Load the tea dataset from the package Factominer. Explore the data briefly: look at the structure and the dimensions of the data and visualize it. Then do Multiple Correspondence Analysis on the tea data (or to a certain columns of the data, it’s up to you). Interpret the results of the MCA and draw at least the variable biplot of the analysis. You can also explore other plotting options for MCA. Comment on the output of the plots.

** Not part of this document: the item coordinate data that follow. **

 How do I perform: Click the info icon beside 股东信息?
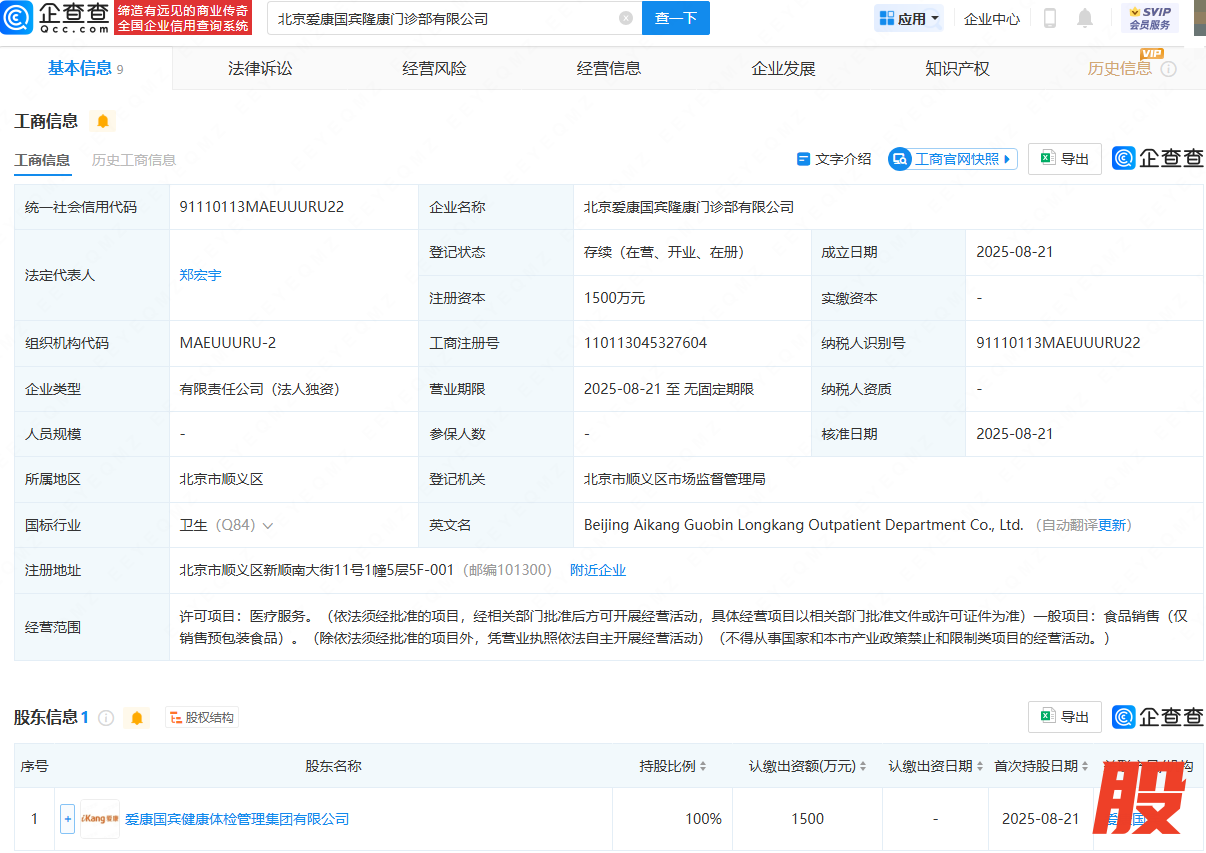pyautogui.click(x=106, y=717)
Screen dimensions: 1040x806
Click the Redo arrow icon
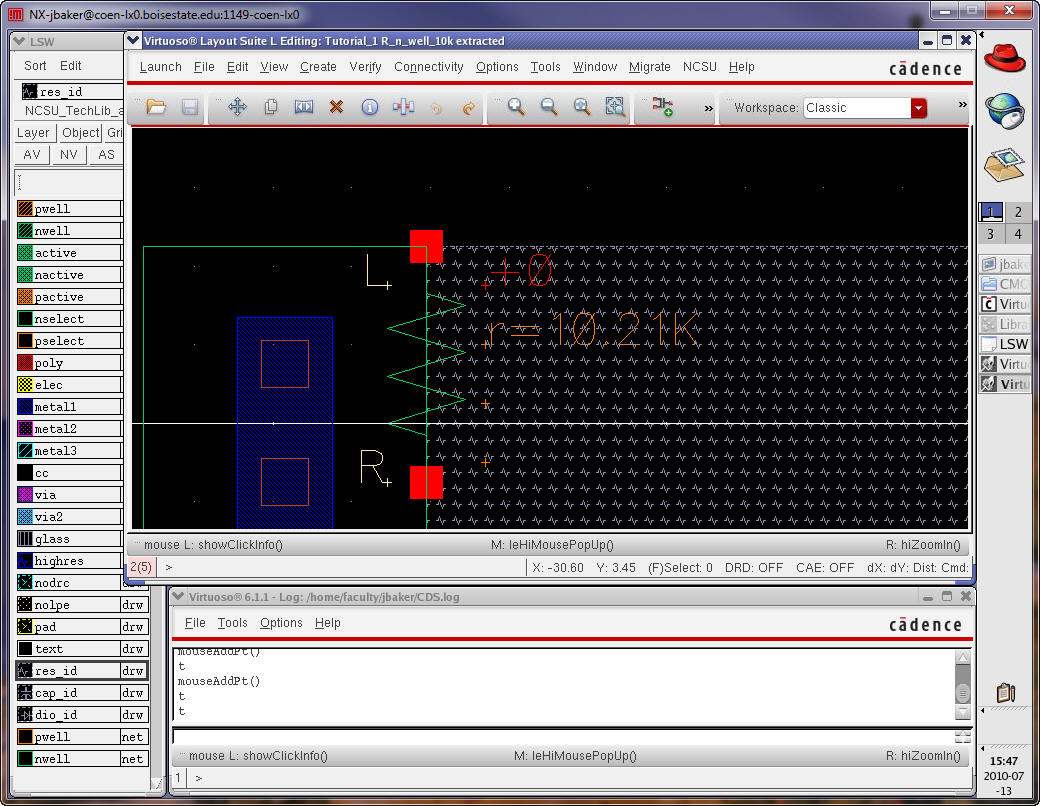(x=468, y=107)
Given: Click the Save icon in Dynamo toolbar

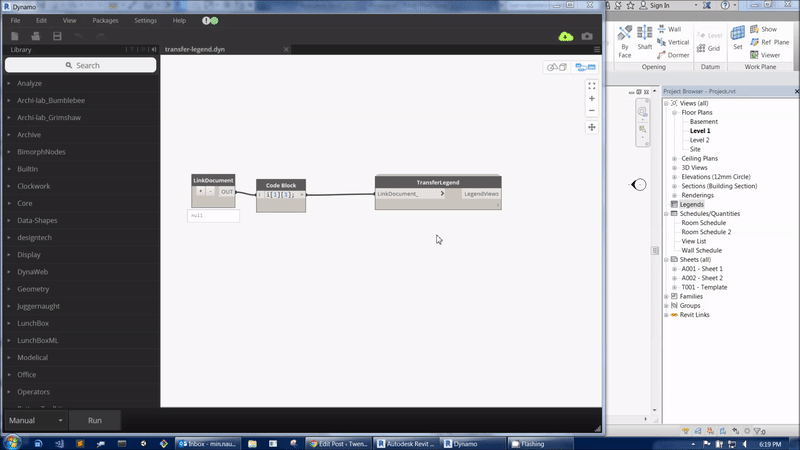Looking at the screenshot, I should (x=57, y=36).
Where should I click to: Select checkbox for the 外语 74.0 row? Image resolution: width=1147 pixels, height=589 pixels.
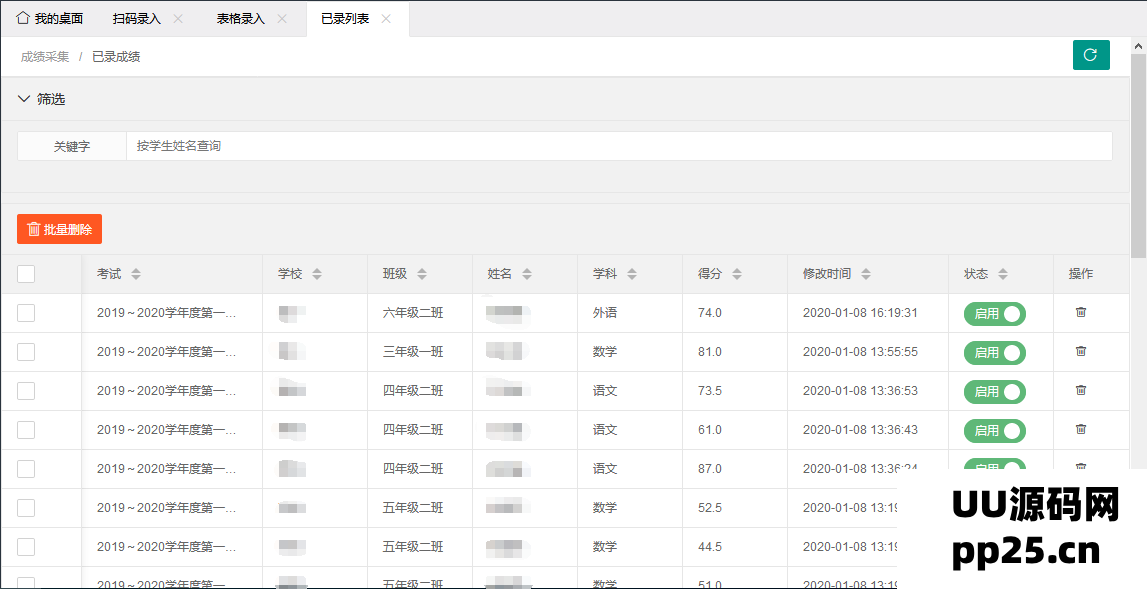tap(26, 313)
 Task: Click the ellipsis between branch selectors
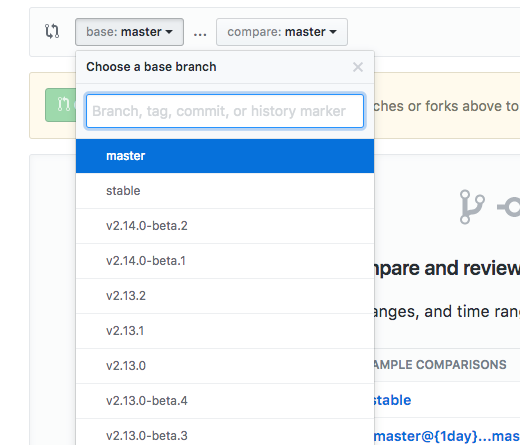click(x=200, y=34)
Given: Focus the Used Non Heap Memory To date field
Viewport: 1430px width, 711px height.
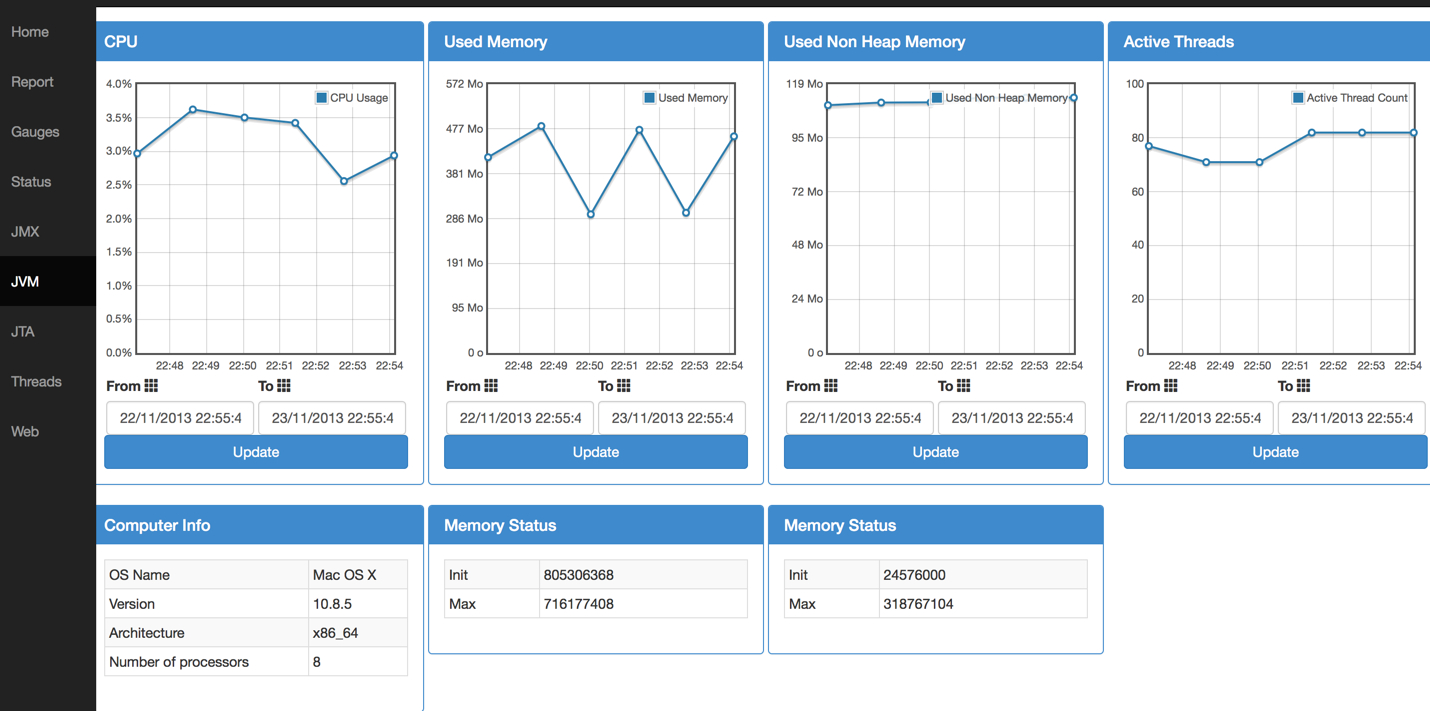Looking at the screenshot, I should tap(1012, 418).
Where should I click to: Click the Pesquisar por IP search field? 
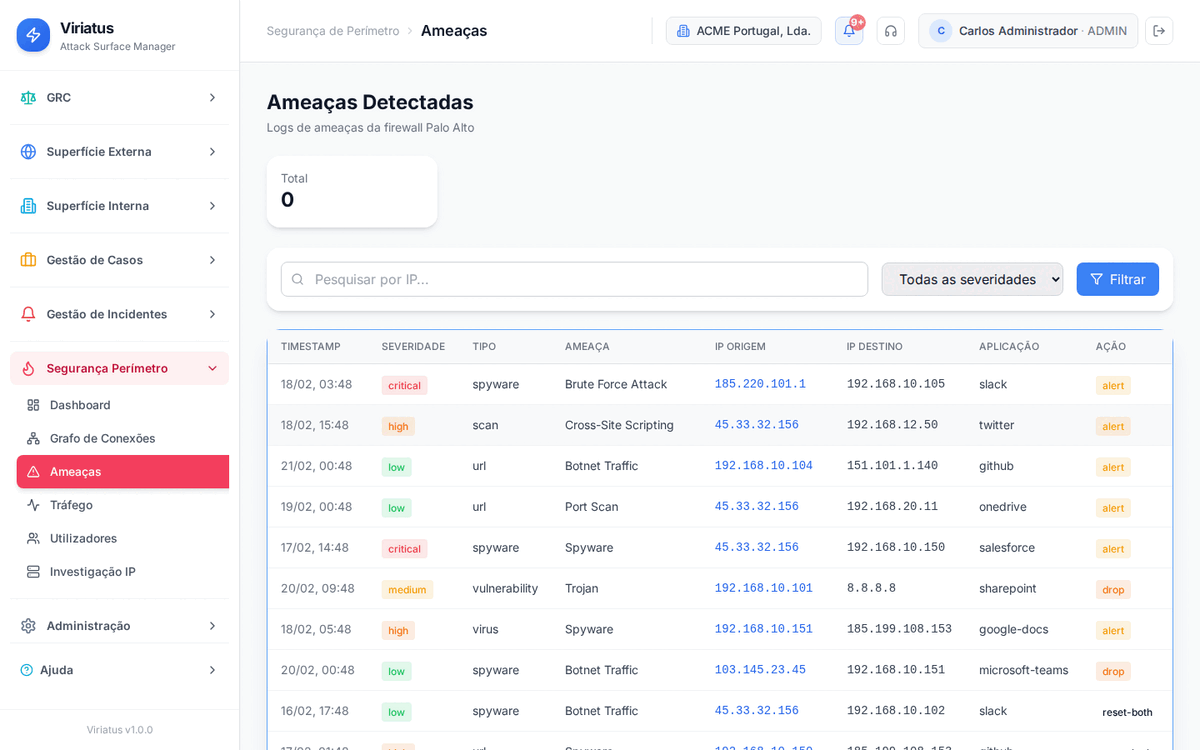tap(574, 279)
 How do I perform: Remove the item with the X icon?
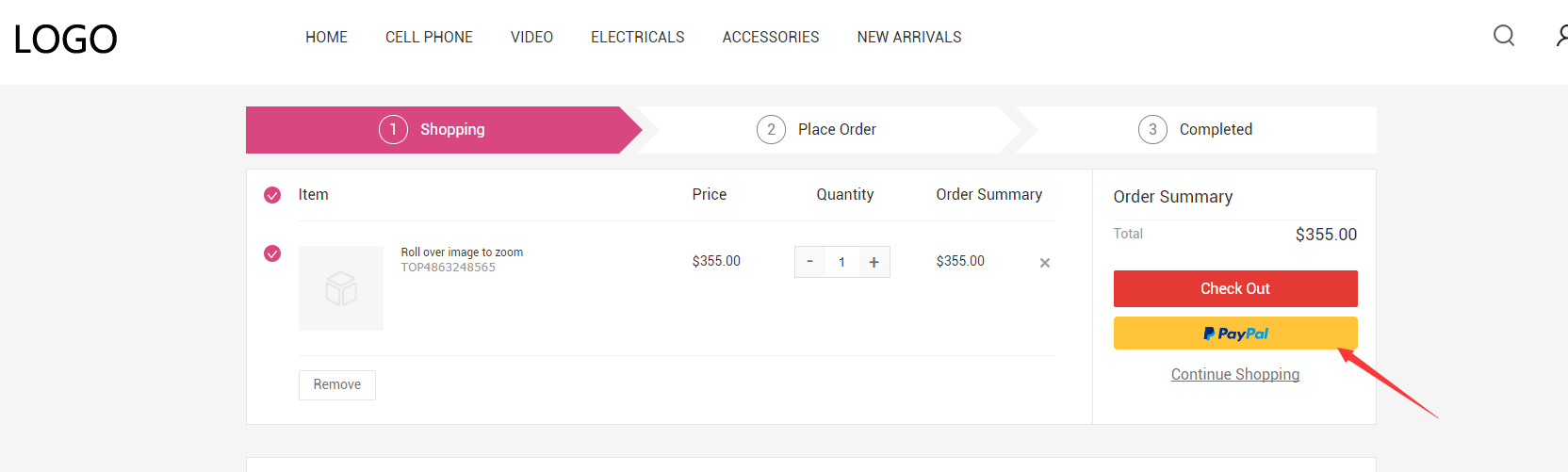coord(1044,263)
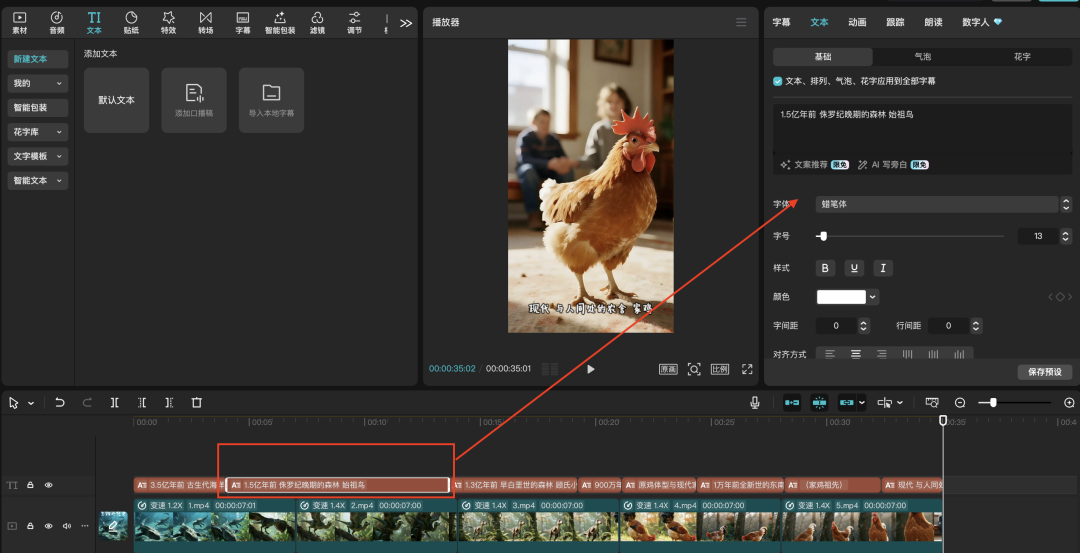Click the microphone record voiceover icon
Image resolution: width=1080 pixels, height=553 pixels.
pyautogui.click(x=755, y=402)
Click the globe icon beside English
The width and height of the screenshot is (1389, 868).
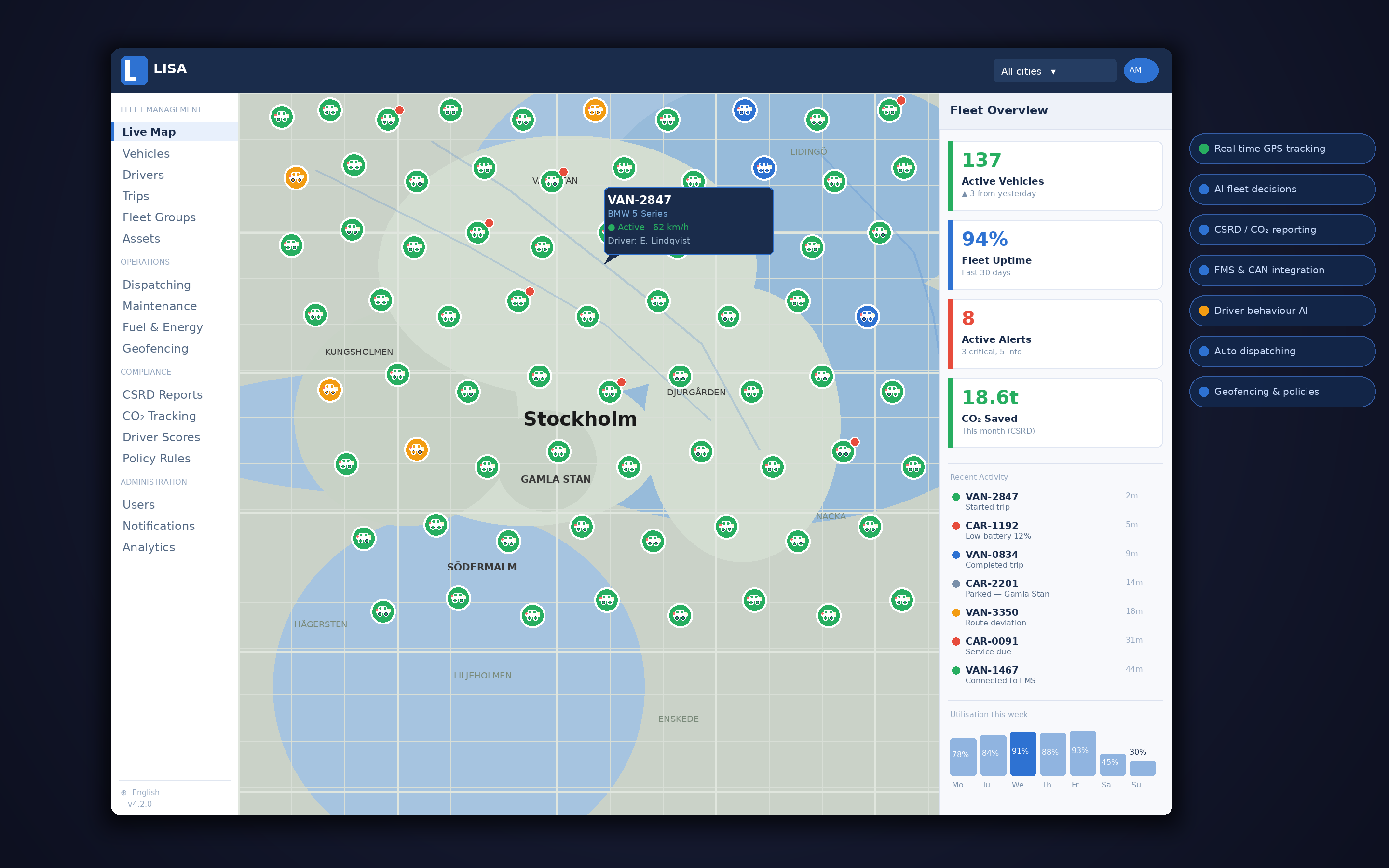(x=124, y=792)
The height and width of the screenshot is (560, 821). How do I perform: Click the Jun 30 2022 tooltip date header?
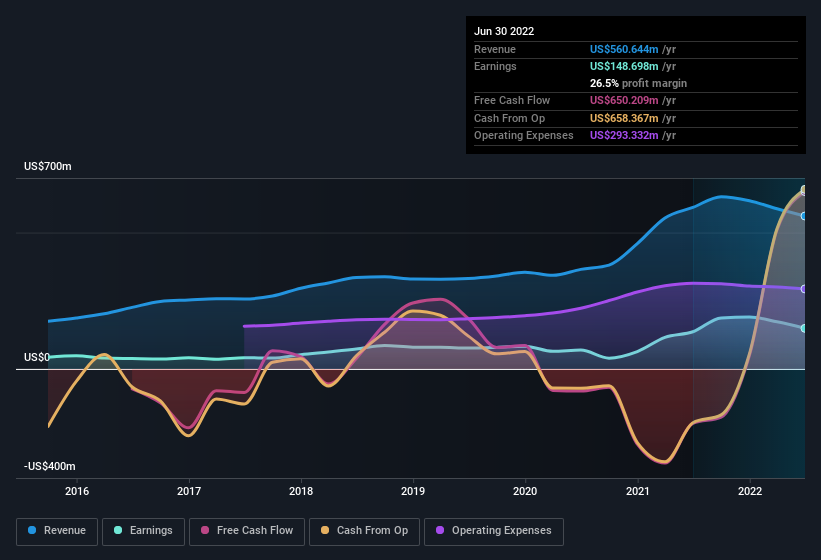(x=504, y=31)
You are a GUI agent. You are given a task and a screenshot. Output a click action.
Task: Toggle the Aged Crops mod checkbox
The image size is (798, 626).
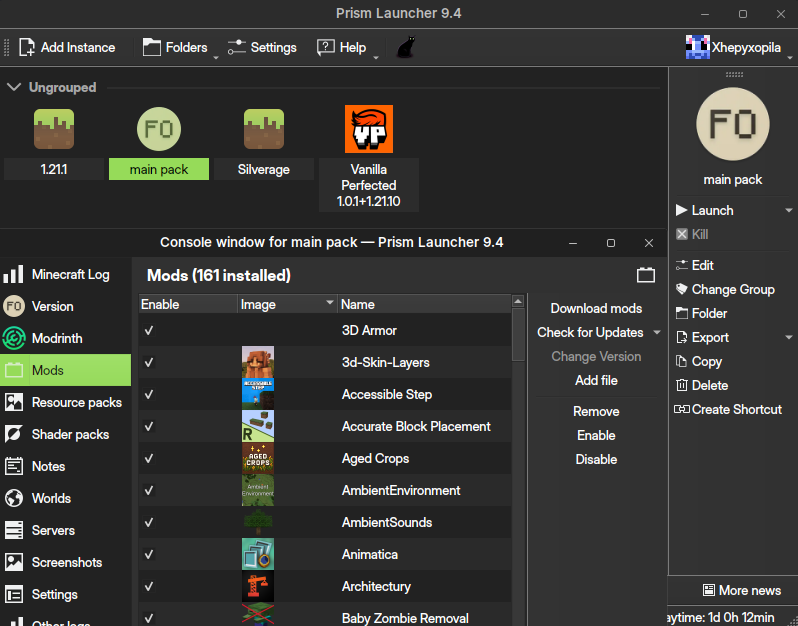149,458
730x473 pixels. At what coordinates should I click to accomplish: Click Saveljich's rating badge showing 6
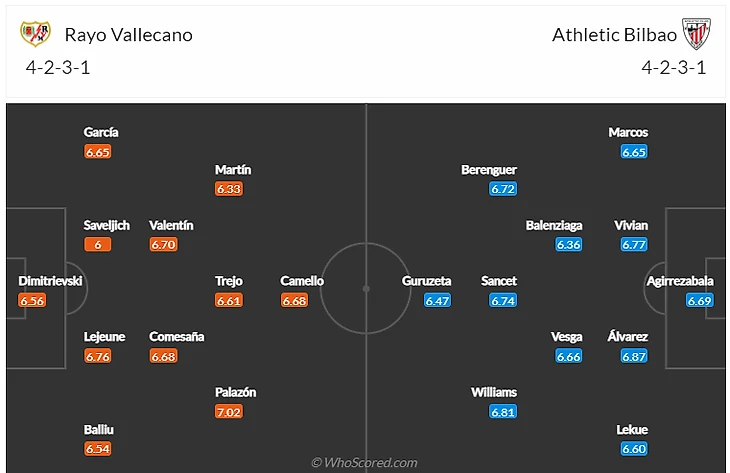[98, 244]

Start by installing the Factominer package and accessing the library (code not shown here). Then download the “tea” dataset and take a glimpse on the data. We have 300 observations on 36 variables. Note that all the variables are factor or categorical variables, which is essential for MCA.
# load the data
data("tea")
# glimpse at the dataset
glimpse(tea)
## Observations: 300
## Variables: 36
## $ breakfast <fctr> breakfast, breakfast, Not.breakfast, Not.bre...
## $ tea.time <fctr> Not.tea time, Not.tea time, tea time, Not.te...
## $ evening <fctr> Not.evening, Not.evening, evening, Not.eveni...
## $ lunch <fctr> Not.lunch, Not.lunch, Not.lunch, Not.lunch, ...
## $ dinner <fctr> Not.dinner, Not.dinner, dinner, dinner, Not....
## $ always <fctr> Not.always, Not.always, Not.always, Not.alwa...
## $ home <fctr> home, home, home, home, home, home, home, ho...
## $ work <fctr> Not.work, Not.work, work, Not.work, Not.work...
## $ tearoom <fctr> Not.tearoom, Not.tearoom, Not.tearoom, Not.t...
## $ friends <fctr> Not.friends, Not.friends, friends, Not.frien...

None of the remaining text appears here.